« Tous maudits jusqu’à la septième génération ! » Jacques de Molay a eu le temps de lancer cette phrase ultime à l’adresse des rois de France, avant de disparaître dans les flammes. Le hasard – ou autre chose… – fait que les rois qui succèdent à Philippe le Bel – ses fils – sont marqués par un destin tragique, et ne laissent pas de descendance mâle : ce sera la fin des Capétiens directs. Maurice Druon, de l’Académie française, a reconstitué cette période trouble dans une série d’ouvrages adaptés en 1972 à la télévision par Claude Barma :
Philippe le Bel a horreur de la guerre, mais lorsqu’il est confronté à des situations qui nécessitent une intervention énergique, il n’hésite pas à se montrer d’une sévérité qui confine parfois à la férocité. Ainsi dans la tragique affaire de Marguerite et Blanche, les épouses de ses fils, convaincues d’adultère avec les frères d’Aulnay. Il faut dire que la légitimité de la descendance royale était en jeu, et qu’il fallait faire un exemple, mais à ce point là…

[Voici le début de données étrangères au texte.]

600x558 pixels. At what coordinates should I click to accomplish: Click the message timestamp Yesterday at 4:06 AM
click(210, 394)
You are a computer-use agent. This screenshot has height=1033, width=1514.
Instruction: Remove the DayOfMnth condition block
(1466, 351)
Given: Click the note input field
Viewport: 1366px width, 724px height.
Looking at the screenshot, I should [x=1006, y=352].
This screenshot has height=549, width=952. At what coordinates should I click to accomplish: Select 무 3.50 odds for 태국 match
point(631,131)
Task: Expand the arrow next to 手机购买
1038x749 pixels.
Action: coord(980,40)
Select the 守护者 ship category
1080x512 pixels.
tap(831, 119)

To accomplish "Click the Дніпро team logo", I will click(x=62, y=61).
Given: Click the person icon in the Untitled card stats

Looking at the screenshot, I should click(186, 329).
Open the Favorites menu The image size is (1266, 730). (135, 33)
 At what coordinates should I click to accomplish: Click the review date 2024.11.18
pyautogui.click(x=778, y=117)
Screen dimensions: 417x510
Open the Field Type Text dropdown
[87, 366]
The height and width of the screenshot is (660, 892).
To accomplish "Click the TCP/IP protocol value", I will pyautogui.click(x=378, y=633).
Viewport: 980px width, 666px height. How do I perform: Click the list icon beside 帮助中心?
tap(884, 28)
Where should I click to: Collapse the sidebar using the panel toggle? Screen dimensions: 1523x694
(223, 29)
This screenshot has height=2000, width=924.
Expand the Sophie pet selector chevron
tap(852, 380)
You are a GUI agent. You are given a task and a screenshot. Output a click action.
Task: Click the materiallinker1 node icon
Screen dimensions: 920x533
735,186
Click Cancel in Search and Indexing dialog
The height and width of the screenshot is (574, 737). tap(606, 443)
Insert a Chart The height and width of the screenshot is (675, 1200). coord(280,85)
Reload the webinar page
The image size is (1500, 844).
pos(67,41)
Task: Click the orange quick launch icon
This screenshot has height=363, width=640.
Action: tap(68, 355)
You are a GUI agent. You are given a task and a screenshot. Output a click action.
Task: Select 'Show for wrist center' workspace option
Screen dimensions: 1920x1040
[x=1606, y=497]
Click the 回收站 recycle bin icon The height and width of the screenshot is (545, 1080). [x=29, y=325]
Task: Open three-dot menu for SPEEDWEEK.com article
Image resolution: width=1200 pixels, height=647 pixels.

Elles sont belles, elles sont jeunes, elles ont entre dix-huit et vingt-trois ans. Elles sont trois : les deux sœurs Jeanne et Blanche de Bourgogne, mariées respectivement à Philippe et Charles, les fils du roi ; et puis la troisième : Marguerite, épouse du futur roi Louis X le Hutin. Leur belle-sœur, Isabelle, fille de Philippe le Bel, est mariée au roi d’Angleterre, Edouard II. En mai 1313, Isabelle vient en France en voyage officiel. C’est une reine triste, maussade : son roi de mari s’intéresse bien davantage aux jeunes pages qu’à elle. D’Angleterre, elle envoie des cadeaux, de temps en temps, à ses belles-sœurs Jeanne, Blanche et Marguerite, des aumônières par exemple. Le clou des festivités, lors du voyage d’Isabelle et de son royal époux, c’est lorsque Philippe le Bel arme chevaliers ses fils, et en profite pour conférer cette dignité aux deux frères d’Aulnay : Philippe et Pierre-Gauthier.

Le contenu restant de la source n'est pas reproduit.